* Exercise instructions *
Could you write out, word for word, only the lines from the one containing "17 [button] (66, 2131)" through the last line of the data below?

* Source records *
Start of Block

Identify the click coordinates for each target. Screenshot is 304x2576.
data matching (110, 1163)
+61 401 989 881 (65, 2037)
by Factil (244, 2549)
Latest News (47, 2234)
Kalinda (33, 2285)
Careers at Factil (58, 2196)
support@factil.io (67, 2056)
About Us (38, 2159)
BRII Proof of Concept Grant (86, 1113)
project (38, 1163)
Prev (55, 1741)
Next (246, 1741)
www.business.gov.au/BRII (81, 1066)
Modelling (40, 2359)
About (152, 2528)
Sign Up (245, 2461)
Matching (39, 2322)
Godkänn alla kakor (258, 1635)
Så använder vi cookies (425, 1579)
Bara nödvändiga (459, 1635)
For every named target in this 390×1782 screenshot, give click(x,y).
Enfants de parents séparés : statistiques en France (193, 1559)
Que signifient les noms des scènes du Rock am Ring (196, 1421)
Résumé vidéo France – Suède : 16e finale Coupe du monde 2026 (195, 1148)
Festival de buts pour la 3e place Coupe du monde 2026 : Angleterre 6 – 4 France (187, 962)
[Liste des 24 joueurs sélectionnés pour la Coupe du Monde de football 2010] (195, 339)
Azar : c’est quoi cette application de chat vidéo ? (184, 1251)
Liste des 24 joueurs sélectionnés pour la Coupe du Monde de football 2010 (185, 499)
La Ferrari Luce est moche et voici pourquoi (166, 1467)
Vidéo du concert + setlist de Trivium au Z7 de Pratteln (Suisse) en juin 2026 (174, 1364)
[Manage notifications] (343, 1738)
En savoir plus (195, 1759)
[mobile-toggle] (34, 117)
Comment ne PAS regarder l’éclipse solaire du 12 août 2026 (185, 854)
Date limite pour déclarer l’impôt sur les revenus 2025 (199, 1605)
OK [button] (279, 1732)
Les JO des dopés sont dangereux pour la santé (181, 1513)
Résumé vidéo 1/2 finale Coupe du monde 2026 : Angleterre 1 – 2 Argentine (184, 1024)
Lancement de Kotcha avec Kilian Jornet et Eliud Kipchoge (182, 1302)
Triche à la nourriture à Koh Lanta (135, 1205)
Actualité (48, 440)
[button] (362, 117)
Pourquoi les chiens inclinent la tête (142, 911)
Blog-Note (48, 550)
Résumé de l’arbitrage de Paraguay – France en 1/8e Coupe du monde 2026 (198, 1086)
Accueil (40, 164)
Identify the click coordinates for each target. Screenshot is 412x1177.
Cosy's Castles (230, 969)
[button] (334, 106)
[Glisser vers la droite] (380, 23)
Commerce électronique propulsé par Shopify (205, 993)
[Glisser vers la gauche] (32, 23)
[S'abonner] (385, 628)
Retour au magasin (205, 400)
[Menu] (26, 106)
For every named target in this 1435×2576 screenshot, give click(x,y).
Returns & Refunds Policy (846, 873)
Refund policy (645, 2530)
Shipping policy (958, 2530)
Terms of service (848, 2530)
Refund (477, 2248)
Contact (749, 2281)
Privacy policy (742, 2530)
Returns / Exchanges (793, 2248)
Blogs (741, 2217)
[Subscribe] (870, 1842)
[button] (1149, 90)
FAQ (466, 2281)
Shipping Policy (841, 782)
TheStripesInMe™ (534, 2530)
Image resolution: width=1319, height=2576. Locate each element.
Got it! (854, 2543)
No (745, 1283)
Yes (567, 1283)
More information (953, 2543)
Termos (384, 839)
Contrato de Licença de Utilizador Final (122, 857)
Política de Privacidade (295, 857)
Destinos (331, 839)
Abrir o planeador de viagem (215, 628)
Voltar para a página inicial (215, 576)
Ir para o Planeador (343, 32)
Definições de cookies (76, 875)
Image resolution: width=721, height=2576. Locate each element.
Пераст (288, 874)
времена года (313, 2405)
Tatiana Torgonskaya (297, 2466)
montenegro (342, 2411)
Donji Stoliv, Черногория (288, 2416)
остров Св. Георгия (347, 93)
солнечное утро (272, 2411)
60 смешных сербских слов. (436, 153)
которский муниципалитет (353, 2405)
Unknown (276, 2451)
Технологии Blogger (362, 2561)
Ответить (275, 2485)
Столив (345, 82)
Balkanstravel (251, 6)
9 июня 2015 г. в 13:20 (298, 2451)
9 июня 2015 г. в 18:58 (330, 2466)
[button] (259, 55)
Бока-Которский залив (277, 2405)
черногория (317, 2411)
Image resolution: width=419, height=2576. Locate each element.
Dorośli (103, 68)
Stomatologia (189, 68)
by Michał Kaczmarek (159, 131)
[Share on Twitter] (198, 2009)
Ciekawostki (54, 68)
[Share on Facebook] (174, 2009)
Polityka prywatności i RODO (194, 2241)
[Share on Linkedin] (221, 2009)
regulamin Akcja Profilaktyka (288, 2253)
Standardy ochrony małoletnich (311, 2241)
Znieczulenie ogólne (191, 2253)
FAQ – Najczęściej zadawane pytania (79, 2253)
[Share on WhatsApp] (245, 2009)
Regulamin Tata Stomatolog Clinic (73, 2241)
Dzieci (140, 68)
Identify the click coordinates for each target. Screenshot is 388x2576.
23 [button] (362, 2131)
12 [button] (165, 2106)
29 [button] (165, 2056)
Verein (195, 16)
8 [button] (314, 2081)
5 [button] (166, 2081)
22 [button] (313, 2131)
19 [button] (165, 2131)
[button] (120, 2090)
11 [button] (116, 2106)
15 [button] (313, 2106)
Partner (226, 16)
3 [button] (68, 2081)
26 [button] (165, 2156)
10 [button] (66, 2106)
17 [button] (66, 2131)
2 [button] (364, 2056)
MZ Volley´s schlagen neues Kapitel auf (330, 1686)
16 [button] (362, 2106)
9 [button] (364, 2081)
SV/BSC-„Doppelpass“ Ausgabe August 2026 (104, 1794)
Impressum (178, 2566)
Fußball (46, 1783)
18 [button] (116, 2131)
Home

End of Block

* Response below *
17 [button] (66, 2131)
2 [button] (364, 2056)
MZ Volley´s schlagen neues Kapitel auf (330, 1686)
16 [button] (362, 2106)
9 [button] (364, 2081)
SV/BSC-„Doppelpass“ Ausgabe August 2026 (104, 1794)
Impressum (178, 2566)
Fußball (46, 1783)
18 [button] (116, 2131)
Home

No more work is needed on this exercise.